Start of Exercise inputs

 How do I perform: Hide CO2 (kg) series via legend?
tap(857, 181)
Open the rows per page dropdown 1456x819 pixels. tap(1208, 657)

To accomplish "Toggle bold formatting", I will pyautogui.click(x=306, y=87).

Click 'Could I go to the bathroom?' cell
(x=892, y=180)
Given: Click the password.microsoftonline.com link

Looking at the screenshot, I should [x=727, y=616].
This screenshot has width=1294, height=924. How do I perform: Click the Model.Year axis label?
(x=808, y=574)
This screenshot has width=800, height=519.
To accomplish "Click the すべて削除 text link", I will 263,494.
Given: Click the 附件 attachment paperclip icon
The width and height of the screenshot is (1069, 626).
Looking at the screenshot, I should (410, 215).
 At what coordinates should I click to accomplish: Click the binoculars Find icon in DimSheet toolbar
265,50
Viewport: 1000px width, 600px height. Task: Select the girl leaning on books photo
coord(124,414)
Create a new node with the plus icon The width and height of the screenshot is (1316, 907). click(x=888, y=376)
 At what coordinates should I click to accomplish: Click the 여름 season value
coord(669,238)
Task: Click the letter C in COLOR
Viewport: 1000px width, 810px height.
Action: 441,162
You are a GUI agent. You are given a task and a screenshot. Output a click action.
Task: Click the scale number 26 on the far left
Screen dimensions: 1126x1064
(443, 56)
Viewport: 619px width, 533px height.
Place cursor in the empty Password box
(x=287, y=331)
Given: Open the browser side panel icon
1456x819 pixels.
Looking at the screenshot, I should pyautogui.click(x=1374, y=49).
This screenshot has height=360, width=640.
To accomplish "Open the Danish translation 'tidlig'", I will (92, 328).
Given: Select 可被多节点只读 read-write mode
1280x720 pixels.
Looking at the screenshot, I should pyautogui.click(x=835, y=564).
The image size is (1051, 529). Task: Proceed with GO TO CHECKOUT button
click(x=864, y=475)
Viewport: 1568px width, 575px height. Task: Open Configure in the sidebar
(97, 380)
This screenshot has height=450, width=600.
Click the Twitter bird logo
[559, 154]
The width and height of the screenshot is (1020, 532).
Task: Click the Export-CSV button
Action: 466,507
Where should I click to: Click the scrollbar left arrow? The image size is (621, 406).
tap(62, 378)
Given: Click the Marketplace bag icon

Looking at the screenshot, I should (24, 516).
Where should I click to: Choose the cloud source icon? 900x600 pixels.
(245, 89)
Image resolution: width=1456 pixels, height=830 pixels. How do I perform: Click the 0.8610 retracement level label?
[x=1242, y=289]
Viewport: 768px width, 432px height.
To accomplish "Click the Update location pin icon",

End of Exercise inputs

Reproduce the material above verbatim, in full, from its first line through its last.

Solved problem:
 How do I perform: Hide CO2 (kg) series via legend?
tap(857, 181)
Open the rows per page dropdown 1456x819 pixels. tap(1208, 657)

To accomplish "Toggle bold formatting", I will pyautogui.click(x=306, y=87).

Click 'Could I go to the bathroom?' cell
(x=892, y=180)
Given: Click the password.microsoftonline.com link

Looking at the screenshot, I should [x=727, y=616].
This screenshot has width=1294, height=924. How do I perform: Click the Model.Year axis label?
(x=808, y=574)
This screenshot has width=800, height=519.
To accomplish "Click the すべて削除 text link", I will 263,494.
Given: Click the 附件 attachment paperclip icon
The width and height of the screenshot is (1069, 626).
Looking at the screenshot, I should (410, 215).
 At what coordinates should I click to accomplish: Click the binoculars Find icon in DimSheet toolbar
265,50
Viewport: 1000px width, 600px height. Task: Select the girl leaning on books photo
coord(124,414)
Create a new node with the plus icon The width and height of the screenshot is (1316, 907). click(x=888, y=376)
 At what coordinates should I click to accomplish: Click the 여름 season value
coord(669,238)
Task: Click the letter C in COLOR
Viewport: 1000px width, 810px height.
Action: 441,162
You are a GUI agent. You are given a task and a screenshot. Output a click action.
Task: Click the scale number 26 on the far left
Screen dimensions: 1126x1064
(443, 56)
Viewport: 619px width, 533px height.
Place cursor in the empty Password box
(x=287, y=331)
Given: Open the browser side panel icon
1456x819 pixels.
Looking at the screenshot, I should pyautogui.click(x=1374, y=49).
This screenshot has height=360, width=640.
To accomplish "Open the Danish translation 'tidlig'", I will (92, 328).
Given: Select 可被多节点只读 read-write mode
1280x720 pixels.
Looking at the screenshot, I should pyautogui.click(x=835, y=564).
The image size is (1051, 529). Task: Proceed with GO TO CHECKOUT button
click(x=864, y=475)
Viewport: 1568px width, 575px height. Task: Open Configure in the sidebar
(97, 380)
This screenshot has height=450, width=600.
Click the Twitter bird logo
[559, 154]
The width and height of the screenshot is (1020, 532).
Task: Click the Export-CSV button
Action: 466,507
Where should I click to: Click the scrollbar left arrow? The image size is (621, 406).
tap(62, 378)
Given: Click the Marketplace bag icon

Looking at the screenshot, I should (24, 516).
Where should I click to: Choose the cloud source icon? 900x600 pixels.
(245, 89)
Image resolution: width=1456 pixels, height=830 pixels. How do I perform: Click the 0.8610 retracement level label?
[x=1242, y=289]
Viewport: 768px width, 432px height.
To accomplish "Click the Update location pin icon",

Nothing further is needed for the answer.